Upon the case being submitted to them “for deliberation,” the statute then specifically provides the members shall be kept together. Why did not the act include the proceedings during the trial also if such was intended ?
It is further to be noted that in Burns’ §9-1908 it is provided that:
“The court shall grant a new trial . . .
“Second. When the jury has separated without leave of the court, after retiring to deliberate upon the verdict.” (Our italics.)
At no place in the causes set up for a motion for new trial is there a specification in the statute that a separation of the jury during the trial is a cause for a new trial. There is a provision, however, in the same section of the statute which states: “When the jury has been guilty of any misconduct tending to prevent a fair and due consideration of the case,” a new trial may be granted.

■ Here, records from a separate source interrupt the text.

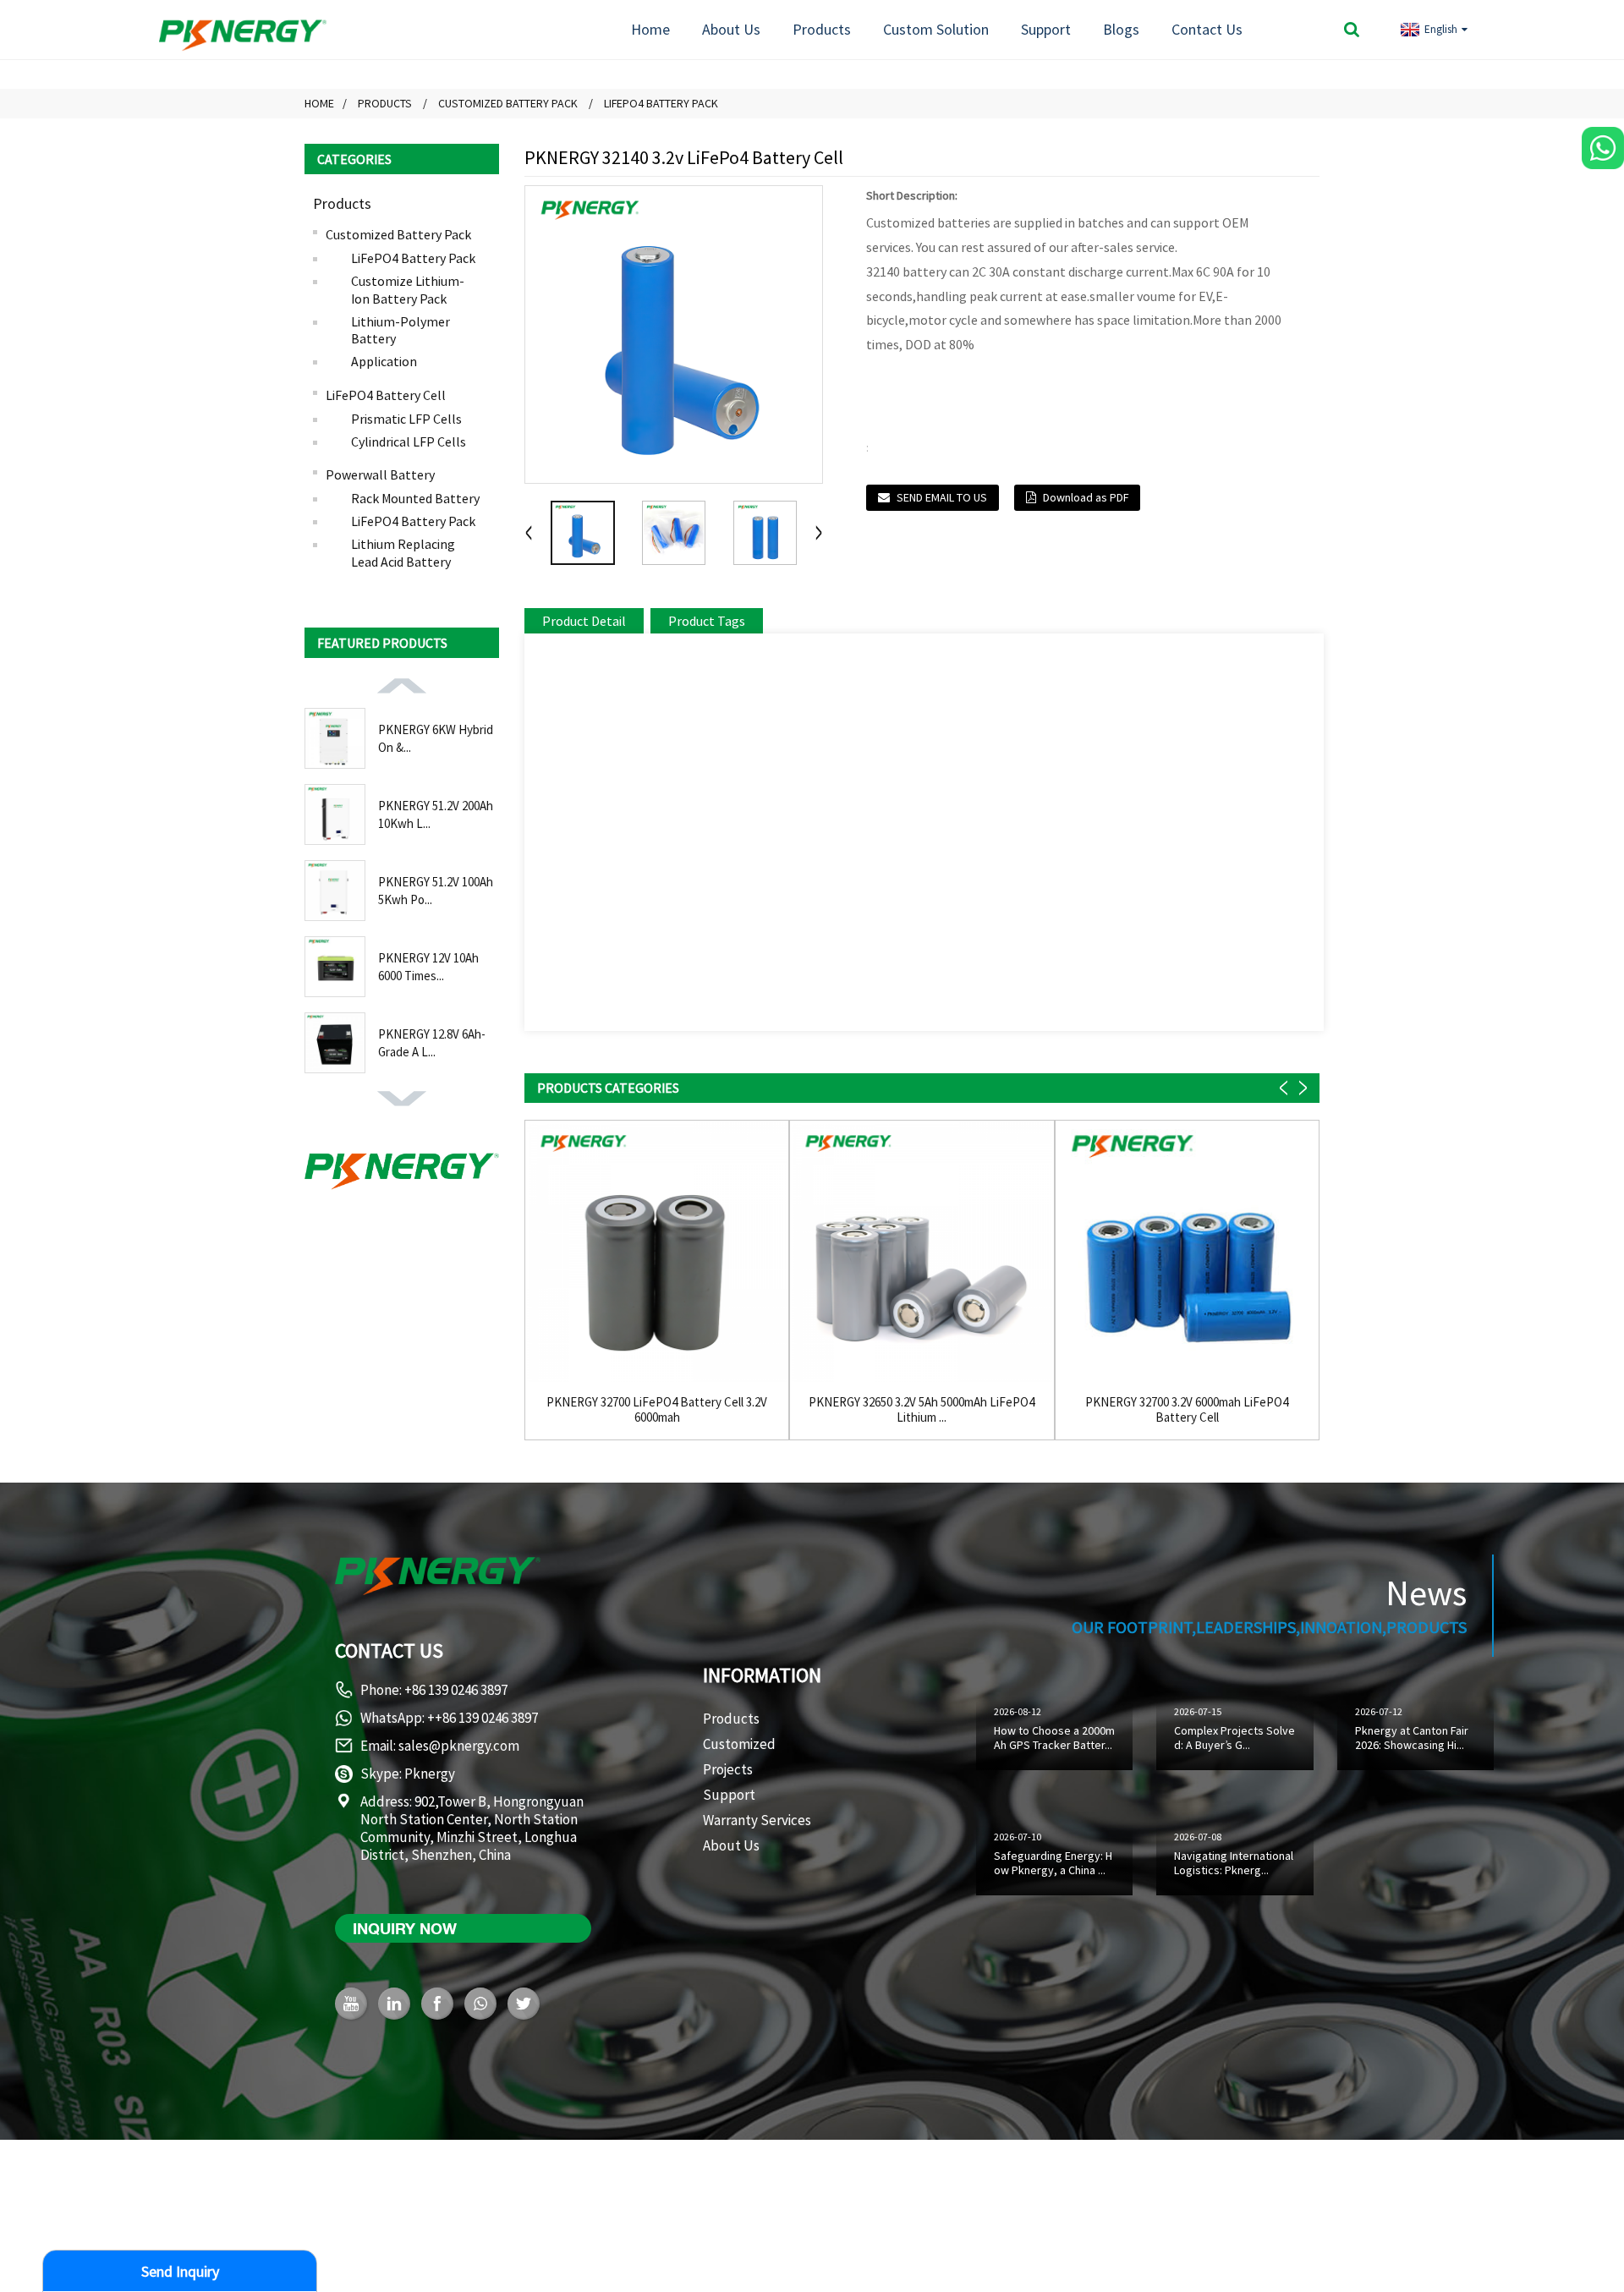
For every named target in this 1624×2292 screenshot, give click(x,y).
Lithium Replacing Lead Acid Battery (403, 552)
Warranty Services (757, 1820)
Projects (728, 1769)
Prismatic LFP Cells (406, 418)
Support (1046, 29)
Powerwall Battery (380, 474)
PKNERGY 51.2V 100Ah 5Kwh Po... (435, 890)
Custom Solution (936, 29)
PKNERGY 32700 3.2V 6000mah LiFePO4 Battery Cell (1186, 1410)
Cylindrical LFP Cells (408, 441)
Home (650, 29)
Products (822, 29)
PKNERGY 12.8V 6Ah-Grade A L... (432, 1043)
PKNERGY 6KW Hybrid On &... (435, 738)
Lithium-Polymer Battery (400, 330)
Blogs (1121, 29)
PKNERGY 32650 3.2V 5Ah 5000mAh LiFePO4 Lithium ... (921, 1410)
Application (384, 361)
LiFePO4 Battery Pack (661, 103)
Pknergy (429, 1773)
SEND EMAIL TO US (942, 497)
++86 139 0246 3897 (482, 1717)
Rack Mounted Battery (415, 498)
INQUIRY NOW (405, 1928)
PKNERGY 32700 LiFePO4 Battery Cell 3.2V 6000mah (656, 1410)
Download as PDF (1085, 497)
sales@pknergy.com (458, 1745)
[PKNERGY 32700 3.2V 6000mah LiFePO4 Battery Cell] (1187, 1252)
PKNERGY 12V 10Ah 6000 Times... (428, 967)
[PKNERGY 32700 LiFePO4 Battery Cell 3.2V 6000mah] (657, 1252)
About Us (731, 29)
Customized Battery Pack (508, 103)
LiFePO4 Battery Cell (386, 395)
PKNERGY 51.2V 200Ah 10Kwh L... (435, 814)
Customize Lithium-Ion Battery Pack (407, 289)
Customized (739, 1744)
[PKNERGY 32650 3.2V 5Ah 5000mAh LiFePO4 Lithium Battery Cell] (921, 1252)
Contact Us (1207, 29)
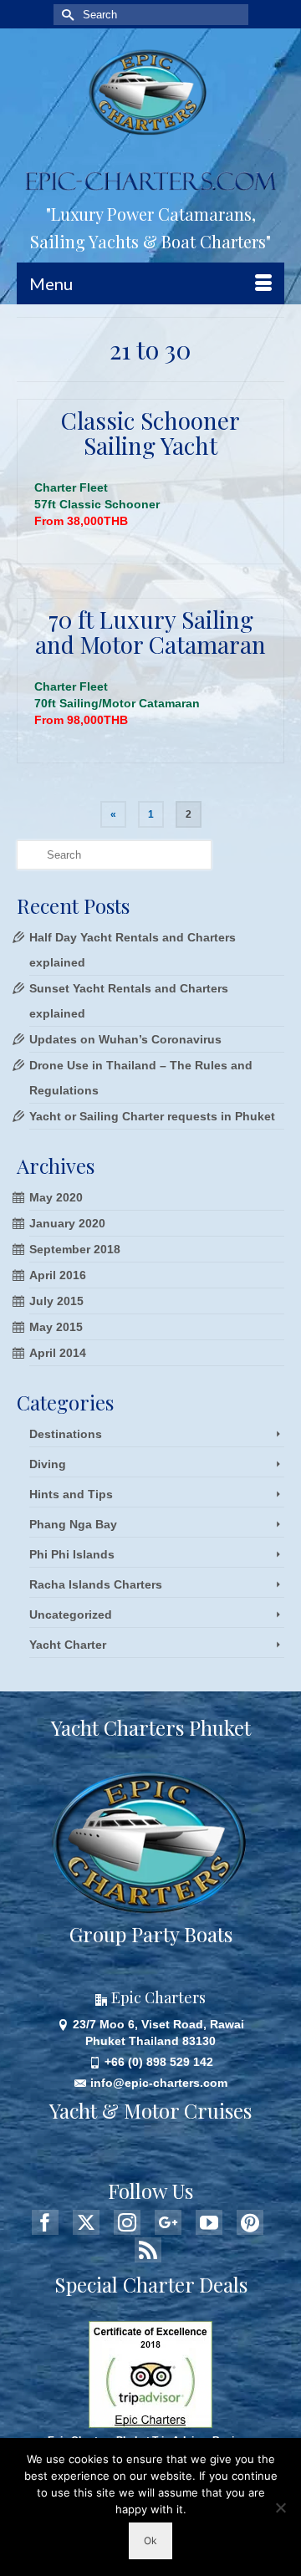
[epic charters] (150, 92)
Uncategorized (70, 1614)
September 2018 (74, 1249)
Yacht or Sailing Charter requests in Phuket (152, 1116)
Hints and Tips (71, 1494)
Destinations (65, 1434)
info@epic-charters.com (158, 2082)
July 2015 (56, 1301)
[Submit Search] (66, 14)
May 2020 (56, 1197)
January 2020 (67, 1223)
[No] (280, 2507)
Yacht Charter (67, 1644)
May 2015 (56, 1327)
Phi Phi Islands (72, 1554)
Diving (47, 1464)
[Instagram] (127, 2222)
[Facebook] (45, 2222)
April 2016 (57, 1275)
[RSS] (148, 2249)
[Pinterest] (250, 2222)
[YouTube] (209, 2222)
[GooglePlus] (168, 2222)
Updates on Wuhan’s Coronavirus (125, 1039)
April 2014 (57, 1352)
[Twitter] (86, 2222)
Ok (150, 2540)
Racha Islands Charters (95, 1584)
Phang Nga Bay (73, 1524)
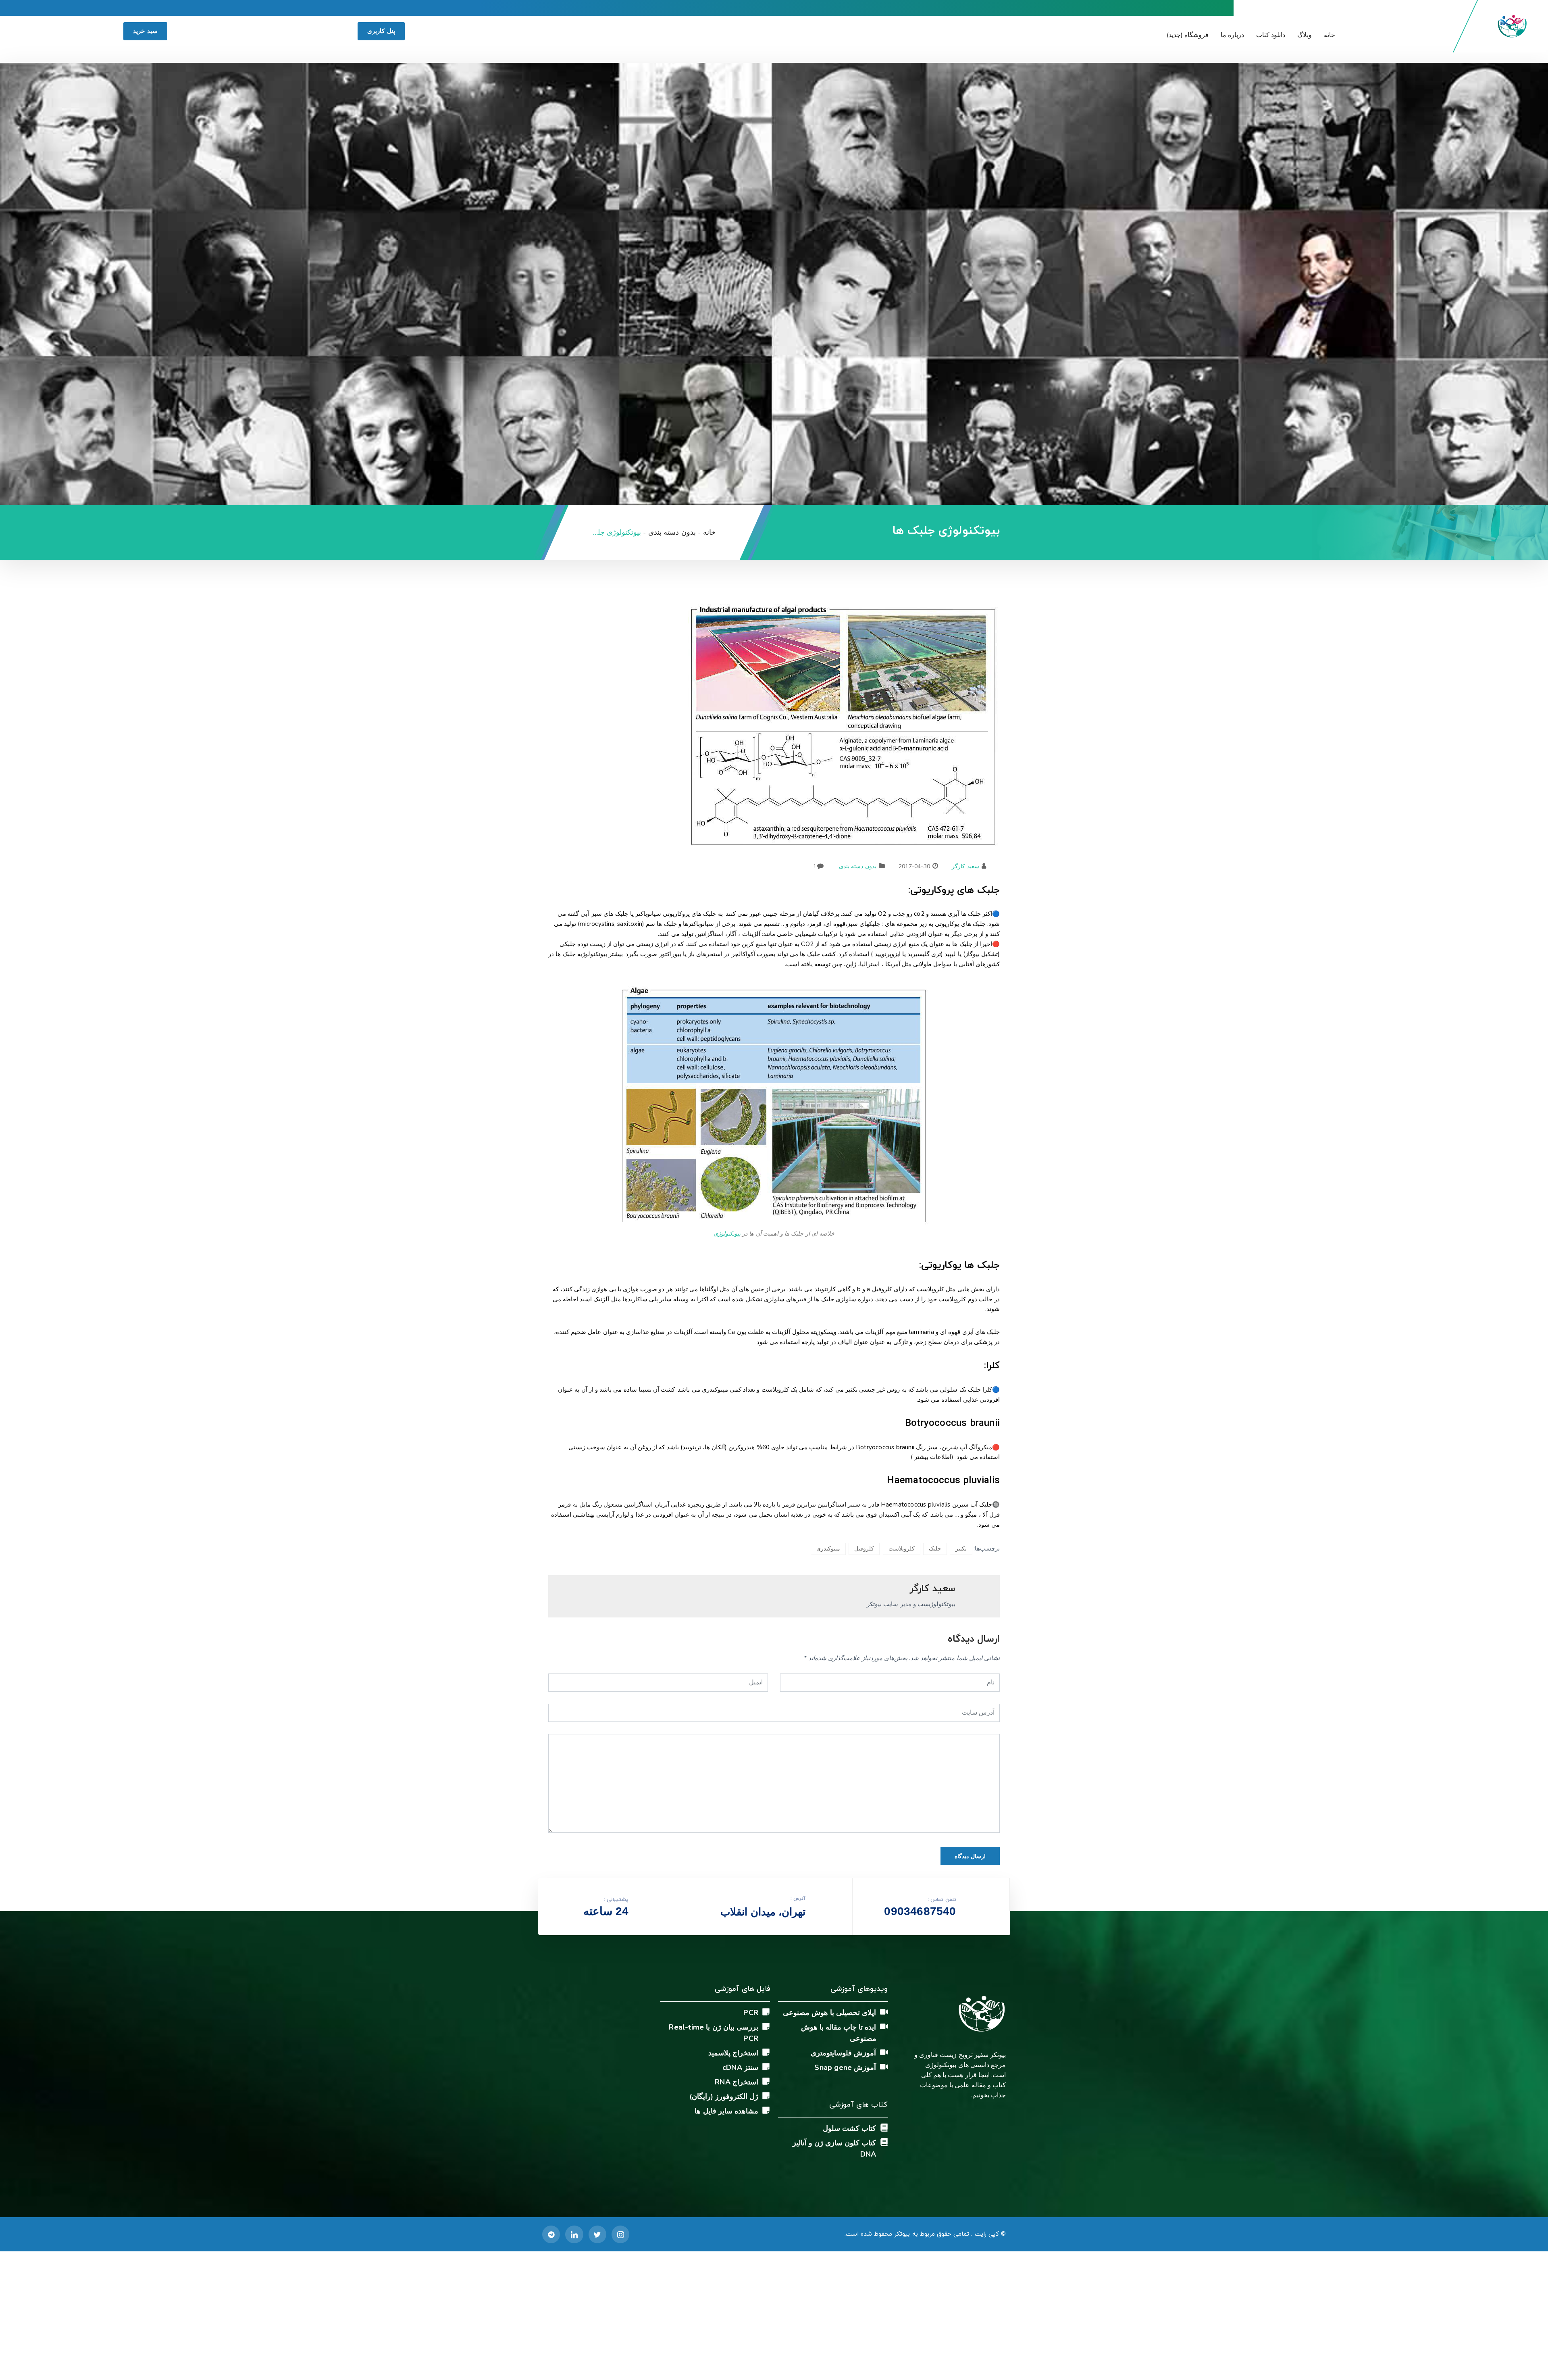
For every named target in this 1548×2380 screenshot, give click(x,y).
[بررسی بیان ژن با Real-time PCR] (766, 2026)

We feel that a defendant in a case involving the death sentence has the mandatory right to require, upon request, that the jury be kept together during the trial and not be permitted to separate. In all other cases the court has the discretion to determine whether or not a jury should be kept together during the trial or be per*693mitted to separate under such directions and instructions as the court may give. The exercise of such discretion is reviewable by this Court for any alleged abuse. In such event, the defendant must show prejudicial error.
The judgment should be reversed.
Note. — Reported in 168 N. E. 2d 212.

. For a recognition of the practical difficulties in small communities, see State v. Ferguson (1939), — Mo. —, 133 S. W. 2d 1023.